Questa insegnante di arti visive di Nîmes, 51 anni, ricorda come suo figlio e la sua ragazza erano tornati da poco da Parigi senza più manifestare il senso dell'olfatto e del gusto.

I suoi, di sintomi, sono durati dieci giorni, ma non le è stato fatto il tampone perché all'epoca erano riservati ai pazienti ospedalizzati e agli operatori sanitari. Per tutto il mese di aprile ha detto di sentirsi ancora stanca, ma solo ad inizio di maggio è tornata ad avere di nuovo febbre e dolori al petto.

Per mesi ha sofferto dei sintomi in maniera ciclica, con dolori al petto e vertigini.

"Ero completamente persa. I miei cari non capivano", confessa Nury. Dice di aver visto diversi medici, alcuni dei quali non l'hanno presa sul serio.

Ora ha cominciato a cercare aiuto sui social media.

In Francia ci sono due hashtag che si traducono con "dopo il 20esimo giorno" o "dopo il 100esimo giorno".
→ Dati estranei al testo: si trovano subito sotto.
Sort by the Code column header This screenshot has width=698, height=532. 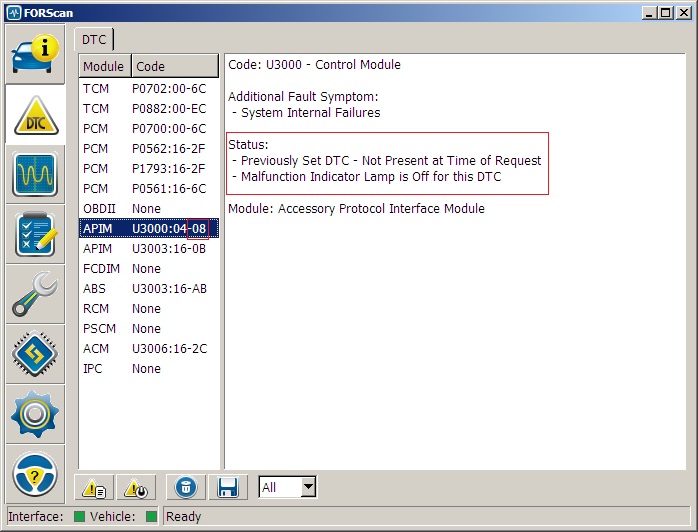tap(174, 67)
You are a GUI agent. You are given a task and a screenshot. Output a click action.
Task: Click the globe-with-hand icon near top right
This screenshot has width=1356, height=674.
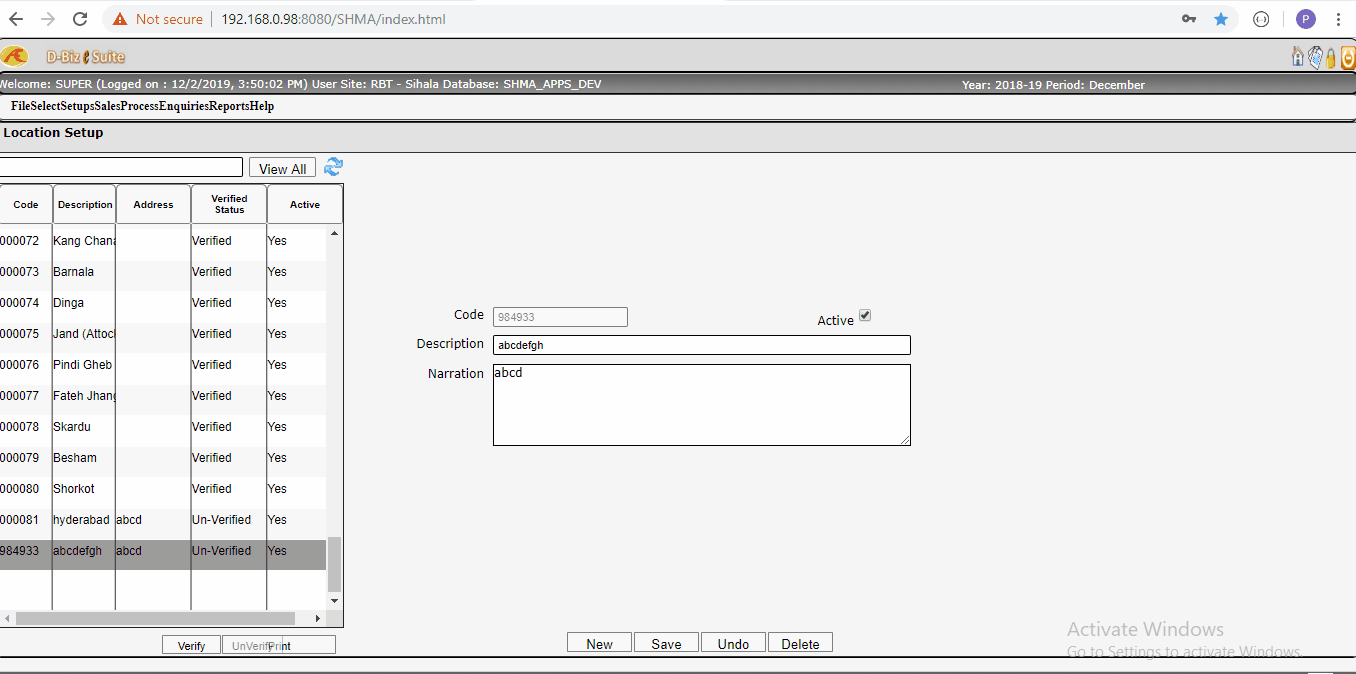pos(1313,57)
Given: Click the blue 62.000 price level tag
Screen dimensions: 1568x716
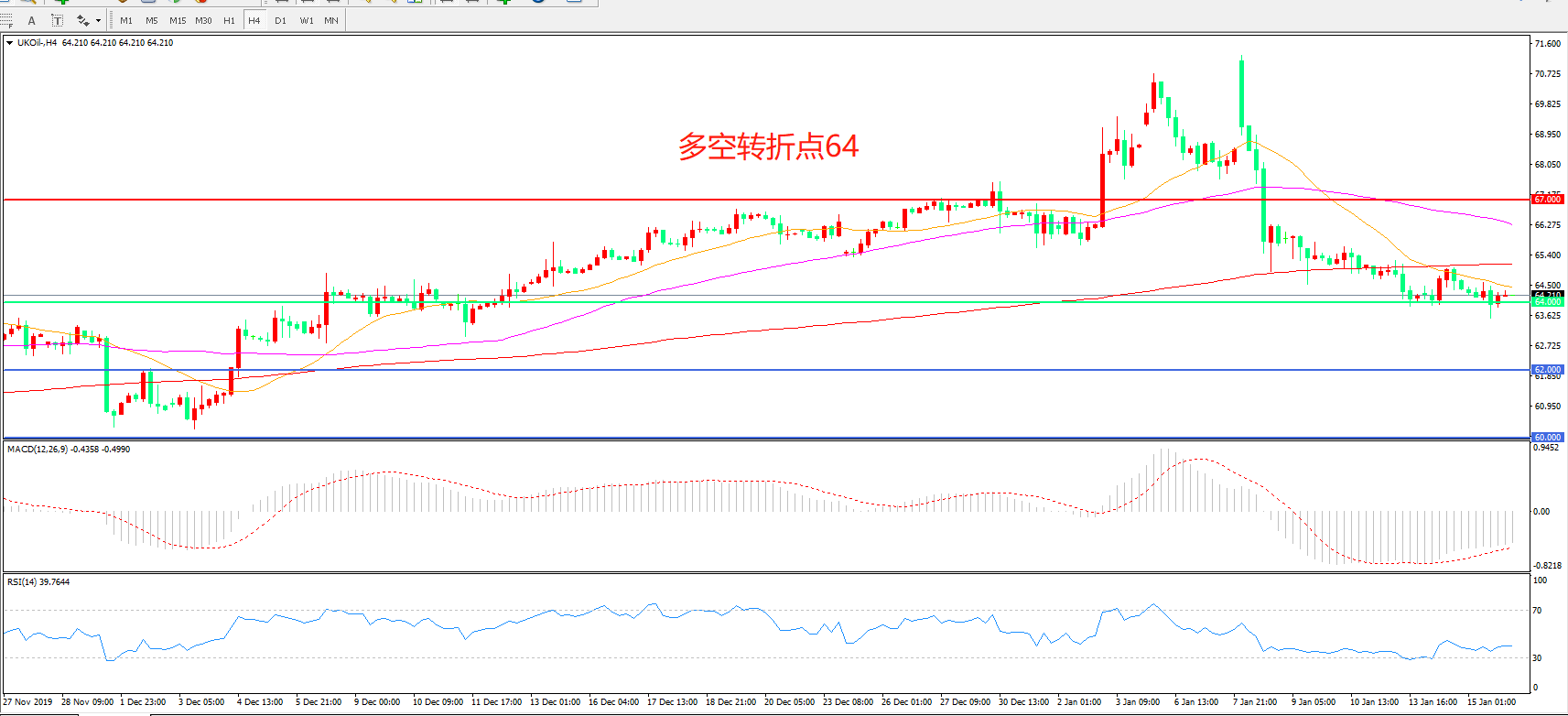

Servono per far incontrare tutti coloro che fanno fatica a trovare sostegno o si sentono in una situazione difficile, di isolamento. Questa rete di sostegno "mi ha mostrato che non ero un caso isolato, e che altre persone avevano sintomi simili".

"Credo che questo sia uno degli aspetti più difficili: molte delle persone che si sentono male da tanto tempo non hanno mai fatto un test e non sono mai state ricoverate in ospedale. Allo stesso modo, alcuni medici possono pensare si tratti solamente di ansia", dice Altmann dell'Imperial College di Londra. "Anche se le persone hanno sintomi chiari, alcuni dottori dicono loro che 'ci vuole sempre un po' di tempo per guarire da una grave infezione'".

"Tuttavia, molte patologie lasciano dietro di sé specifici profili di malattia che possono essere cronici. Così sembra essere per una parte dei pazienti Covid-19".